Tech Support > Computers & Technology > Programming > how can you improve this function?
how can you improve this function?
Posted by philipl@vistatec.ie on November 17th, 2003


hi,

I have some code here which basically look for within a string, the
occurance of any 3 consectative characters which are the same. so AAA
bbb etc would be reported by this function. I later added some code
which is needed to detect the scenario where the same char appears 4
times for example AAAA, in this case want to skip the remaining 3
chars and check the next character in the string. This has led me to
increase my for loop counter within my for loop, I know this is
supposed to be bad practice, is there anything you guys can suggest?

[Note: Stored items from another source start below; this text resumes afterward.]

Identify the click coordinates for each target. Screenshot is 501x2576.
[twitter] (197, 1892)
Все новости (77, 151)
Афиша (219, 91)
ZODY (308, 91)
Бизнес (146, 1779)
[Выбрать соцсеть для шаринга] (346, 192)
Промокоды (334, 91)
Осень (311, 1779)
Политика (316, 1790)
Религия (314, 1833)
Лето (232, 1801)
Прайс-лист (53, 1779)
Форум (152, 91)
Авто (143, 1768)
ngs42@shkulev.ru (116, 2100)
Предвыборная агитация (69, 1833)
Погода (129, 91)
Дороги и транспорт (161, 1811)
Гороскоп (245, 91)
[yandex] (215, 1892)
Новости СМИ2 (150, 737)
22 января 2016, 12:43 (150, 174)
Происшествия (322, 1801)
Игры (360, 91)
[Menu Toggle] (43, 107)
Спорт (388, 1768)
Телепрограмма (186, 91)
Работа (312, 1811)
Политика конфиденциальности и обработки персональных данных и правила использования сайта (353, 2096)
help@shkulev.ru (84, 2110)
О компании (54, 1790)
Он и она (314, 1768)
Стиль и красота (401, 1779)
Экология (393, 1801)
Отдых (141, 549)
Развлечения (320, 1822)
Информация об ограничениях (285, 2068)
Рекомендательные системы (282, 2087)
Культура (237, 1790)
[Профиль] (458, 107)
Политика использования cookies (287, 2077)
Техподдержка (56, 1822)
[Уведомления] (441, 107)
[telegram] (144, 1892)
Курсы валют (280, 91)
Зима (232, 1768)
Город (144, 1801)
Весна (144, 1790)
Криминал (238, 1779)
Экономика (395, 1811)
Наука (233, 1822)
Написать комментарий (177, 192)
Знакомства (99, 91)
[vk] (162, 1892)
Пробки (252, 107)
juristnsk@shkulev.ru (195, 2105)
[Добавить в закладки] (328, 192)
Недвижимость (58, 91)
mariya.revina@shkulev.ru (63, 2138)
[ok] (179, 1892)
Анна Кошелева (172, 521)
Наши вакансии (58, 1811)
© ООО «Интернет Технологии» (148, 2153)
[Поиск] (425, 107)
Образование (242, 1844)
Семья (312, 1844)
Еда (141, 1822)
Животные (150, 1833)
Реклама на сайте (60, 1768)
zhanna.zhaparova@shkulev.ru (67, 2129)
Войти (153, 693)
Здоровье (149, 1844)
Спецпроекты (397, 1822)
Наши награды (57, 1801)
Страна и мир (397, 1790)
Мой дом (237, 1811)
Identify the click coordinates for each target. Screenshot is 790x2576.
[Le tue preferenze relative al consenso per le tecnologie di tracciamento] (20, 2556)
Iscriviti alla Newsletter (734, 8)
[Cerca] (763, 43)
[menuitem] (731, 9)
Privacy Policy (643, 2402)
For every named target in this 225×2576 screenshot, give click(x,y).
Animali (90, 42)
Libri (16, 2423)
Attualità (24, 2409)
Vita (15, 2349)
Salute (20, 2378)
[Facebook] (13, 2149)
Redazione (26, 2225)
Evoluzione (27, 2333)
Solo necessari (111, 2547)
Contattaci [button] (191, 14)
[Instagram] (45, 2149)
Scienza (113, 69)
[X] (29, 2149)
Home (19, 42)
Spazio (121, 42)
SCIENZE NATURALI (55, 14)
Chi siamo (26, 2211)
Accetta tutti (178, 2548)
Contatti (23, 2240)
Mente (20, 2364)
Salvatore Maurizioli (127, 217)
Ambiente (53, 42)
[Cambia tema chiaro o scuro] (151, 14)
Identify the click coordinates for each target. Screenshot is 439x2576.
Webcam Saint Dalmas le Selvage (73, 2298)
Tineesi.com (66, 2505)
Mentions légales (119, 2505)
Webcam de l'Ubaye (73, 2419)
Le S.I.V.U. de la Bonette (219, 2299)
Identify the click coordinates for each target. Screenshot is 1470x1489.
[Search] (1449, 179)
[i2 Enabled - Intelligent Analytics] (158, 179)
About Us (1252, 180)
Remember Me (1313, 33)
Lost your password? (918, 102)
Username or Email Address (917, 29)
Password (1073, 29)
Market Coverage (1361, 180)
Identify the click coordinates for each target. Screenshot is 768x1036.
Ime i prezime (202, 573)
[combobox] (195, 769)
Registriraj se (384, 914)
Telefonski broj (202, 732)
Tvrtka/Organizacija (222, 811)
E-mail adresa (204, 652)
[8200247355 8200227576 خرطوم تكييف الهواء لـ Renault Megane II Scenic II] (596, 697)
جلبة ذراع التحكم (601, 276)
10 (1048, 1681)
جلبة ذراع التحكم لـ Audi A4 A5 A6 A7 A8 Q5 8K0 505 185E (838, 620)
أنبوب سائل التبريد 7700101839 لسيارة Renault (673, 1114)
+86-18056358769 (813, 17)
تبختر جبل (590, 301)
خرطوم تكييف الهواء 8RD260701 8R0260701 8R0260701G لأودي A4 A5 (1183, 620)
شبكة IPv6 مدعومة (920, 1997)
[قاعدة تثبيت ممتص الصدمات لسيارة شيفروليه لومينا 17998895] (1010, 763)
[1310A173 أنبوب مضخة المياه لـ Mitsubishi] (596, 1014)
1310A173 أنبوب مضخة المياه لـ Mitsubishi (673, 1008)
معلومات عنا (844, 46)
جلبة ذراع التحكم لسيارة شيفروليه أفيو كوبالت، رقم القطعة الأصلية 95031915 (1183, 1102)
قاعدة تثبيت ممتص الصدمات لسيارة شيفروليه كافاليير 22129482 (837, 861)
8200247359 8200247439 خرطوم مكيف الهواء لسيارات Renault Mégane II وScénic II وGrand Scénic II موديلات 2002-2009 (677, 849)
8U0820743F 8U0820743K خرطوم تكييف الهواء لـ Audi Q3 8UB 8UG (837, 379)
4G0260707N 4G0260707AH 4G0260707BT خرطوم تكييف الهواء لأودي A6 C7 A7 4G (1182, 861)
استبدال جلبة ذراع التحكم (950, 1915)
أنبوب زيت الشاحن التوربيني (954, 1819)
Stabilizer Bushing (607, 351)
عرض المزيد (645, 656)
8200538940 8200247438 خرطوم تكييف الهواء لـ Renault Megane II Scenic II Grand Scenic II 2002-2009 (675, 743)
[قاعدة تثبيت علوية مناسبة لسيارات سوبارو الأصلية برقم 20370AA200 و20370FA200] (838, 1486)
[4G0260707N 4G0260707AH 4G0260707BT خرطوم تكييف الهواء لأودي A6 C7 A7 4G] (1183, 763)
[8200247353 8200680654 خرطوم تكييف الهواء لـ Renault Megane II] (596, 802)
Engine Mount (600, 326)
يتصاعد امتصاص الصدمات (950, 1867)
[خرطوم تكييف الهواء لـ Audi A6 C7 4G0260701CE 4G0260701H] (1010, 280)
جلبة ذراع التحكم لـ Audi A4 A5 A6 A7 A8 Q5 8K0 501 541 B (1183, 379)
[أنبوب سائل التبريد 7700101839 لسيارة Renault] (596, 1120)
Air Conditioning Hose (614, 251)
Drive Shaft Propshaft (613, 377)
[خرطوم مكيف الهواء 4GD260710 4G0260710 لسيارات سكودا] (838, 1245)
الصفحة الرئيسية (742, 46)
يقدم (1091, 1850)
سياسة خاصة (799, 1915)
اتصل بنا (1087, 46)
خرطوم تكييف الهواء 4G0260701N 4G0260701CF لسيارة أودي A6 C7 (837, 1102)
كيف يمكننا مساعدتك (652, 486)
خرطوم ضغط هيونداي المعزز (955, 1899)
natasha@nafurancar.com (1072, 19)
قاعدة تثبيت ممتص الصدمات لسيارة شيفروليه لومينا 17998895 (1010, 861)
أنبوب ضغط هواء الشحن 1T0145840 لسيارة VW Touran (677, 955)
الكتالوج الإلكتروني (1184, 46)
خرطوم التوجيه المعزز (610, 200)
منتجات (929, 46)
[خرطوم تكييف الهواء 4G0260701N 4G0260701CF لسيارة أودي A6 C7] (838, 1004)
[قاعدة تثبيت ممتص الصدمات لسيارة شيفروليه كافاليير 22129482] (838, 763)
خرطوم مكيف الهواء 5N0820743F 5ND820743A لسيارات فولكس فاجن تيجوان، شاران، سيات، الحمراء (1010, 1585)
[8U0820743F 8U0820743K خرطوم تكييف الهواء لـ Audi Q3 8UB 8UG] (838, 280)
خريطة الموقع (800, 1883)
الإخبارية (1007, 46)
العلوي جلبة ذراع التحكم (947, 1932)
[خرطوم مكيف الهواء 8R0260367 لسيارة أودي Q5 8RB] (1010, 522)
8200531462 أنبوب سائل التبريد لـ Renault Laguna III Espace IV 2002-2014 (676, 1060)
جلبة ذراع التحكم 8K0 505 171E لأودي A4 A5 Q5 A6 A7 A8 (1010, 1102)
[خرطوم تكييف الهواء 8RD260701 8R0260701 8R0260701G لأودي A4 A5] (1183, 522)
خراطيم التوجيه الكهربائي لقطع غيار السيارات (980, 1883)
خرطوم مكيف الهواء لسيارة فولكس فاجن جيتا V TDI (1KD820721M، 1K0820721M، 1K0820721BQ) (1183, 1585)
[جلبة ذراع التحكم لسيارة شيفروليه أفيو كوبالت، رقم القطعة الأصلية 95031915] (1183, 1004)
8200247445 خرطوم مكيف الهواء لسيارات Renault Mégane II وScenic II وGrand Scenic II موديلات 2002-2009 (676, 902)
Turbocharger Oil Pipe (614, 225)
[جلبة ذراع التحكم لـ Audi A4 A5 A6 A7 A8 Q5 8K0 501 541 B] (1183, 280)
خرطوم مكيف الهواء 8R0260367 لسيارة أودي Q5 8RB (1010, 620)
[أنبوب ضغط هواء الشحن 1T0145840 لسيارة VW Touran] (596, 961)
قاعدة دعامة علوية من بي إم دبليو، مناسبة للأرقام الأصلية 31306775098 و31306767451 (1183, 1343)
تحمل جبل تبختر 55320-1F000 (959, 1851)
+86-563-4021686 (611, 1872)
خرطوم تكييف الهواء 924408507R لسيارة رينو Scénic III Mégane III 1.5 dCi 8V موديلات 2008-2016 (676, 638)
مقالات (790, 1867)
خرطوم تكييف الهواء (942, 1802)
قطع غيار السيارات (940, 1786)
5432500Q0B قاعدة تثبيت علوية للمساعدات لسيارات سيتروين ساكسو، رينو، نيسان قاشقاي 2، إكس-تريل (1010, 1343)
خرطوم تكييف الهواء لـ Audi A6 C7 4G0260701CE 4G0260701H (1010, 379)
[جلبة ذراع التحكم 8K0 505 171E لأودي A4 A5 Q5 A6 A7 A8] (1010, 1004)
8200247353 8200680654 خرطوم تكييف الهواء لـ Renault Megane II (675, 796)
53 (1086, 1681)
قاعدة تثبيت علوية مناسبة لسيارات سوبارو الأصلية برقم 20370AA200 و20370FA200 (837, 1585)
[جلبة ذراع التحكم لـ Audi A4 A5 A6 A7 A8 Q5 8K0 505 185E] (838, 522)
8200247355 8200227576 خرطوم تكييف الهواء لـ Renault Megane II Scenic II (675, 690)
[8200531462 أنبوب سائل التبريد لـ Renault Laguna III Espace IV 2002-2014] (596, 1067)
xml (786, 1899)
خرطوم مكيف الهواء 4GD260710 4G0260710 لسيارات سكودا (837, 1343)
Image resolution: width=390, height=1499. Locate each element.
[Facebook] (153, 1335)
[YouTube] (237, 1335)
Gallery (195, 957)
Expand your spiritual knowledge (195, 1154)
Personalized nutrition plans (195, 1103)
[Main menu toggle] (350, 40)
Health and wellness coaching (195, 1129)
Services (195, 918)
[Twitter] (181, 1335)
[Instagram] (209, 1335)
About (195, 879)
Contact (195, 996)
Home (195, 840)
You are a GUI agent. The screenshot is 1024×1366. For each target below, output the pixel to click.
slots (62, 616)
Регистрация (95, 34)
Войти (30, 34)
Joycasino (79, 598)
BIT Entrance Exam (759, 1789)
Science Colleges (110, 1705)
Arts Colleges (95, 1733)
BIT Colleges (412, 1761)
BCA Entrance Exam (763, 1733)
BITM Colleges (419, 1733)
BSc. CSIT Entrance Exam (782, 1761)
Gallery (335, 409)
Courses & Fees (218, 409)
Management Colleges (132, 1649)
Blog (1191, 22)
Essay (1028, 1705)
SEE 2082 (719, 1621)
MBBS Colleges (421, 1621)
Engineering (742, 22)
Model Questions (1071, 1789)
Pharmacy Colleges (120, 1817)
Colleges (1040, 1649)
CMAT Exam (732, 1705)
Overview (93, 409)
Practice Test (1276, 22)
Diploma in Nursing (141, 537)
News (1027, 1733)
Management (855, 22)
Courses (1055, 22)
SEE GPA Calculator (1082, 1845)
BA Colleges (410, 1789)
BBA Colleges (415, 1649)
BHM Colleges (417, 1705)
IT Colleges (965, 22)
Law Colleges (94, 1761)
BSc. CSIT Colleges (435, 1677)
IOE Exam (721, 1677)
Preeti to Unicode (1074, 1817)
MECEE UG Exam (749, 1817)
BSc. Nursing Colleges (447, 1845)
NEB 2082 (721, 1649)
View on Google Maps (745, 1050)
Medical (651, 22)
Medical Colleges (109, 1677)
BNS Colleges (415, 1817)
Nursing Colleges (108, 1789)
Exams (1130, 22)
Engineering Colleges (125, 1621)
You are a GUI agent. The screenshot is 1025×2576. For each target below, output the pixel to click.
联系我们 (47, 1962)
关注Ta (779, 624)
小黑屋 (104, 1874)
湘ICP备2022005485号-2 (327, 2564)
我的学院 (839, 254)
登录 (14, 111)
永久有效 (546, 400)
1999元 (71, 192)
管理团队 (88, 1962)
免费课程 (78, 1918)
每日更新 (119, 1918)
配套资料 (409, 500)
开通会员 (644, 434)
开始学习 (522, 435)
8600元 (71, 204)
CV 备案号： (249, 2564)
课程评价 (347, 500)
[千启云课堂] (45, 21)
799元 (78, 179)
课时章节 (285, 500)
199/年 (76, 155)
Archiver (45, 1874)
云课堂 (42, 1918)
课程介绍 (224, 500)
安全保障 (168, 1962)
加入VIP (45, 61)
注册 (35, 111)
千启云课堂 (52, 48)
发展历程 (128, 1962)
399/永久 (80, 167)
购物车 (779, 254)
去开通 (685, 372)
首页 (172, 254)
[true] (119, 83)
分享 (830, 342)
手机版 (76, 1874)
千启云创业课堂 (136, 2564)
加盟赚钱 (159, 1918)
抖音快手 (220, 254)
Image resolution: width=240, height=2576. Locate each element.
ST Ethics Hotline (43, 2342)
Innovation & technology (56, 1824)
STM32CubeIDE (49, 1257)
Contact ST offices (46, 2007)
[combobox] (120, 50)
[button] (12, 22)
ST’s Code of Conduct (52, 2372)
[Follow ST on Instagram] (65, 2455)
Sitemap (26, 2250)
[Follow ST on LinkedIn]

Here the code anyway - thx

private bool lookfor3CharacterOccurance(string line, string path)
{
bool found = false;

for(int i=0;i<=line.Length-4;i++)
{

//not interested in these formatting characters
if(line[i] != ' ' && (line[i] != '\u000A') && (line[i] != '\u000B')
&& (line[i] != '\u000C') && (line[i] != '\u000D') && (line[i] !=
'\u2028') && (line[i] != '\u2029') && (line[i] != '\u0009'))
{
//only what reoccurances of 3 characters of the same type
if((line[i] == line[i+1] ) && (line[i] == line[i+2] ) )
{
if(!(line[i] == line[i+3]))
{
//Console.WriteLine("{0} {1} {2}",line[i],line[i+1],line[i+2]);
shhpErr.Add("File: " + path + " contains at least one occurances of
the same characters 3 times: "+line[i]+line[i+1]+line[i+2]);
found = true;
break;
}
else
{
i=i+3;
}
}
}
}

return found;
}

Posted by Nicholas Paldino [.NET/C# MVP] on November 17th, 2003


Philip,

You are not going to be able to NOT skip ahead, unless you know the
structure of the string beforehand (which I am sure you do not). For
example, when you come across the first 'A', you don't know that there are
three more, so you have to skip to the next one and compare it.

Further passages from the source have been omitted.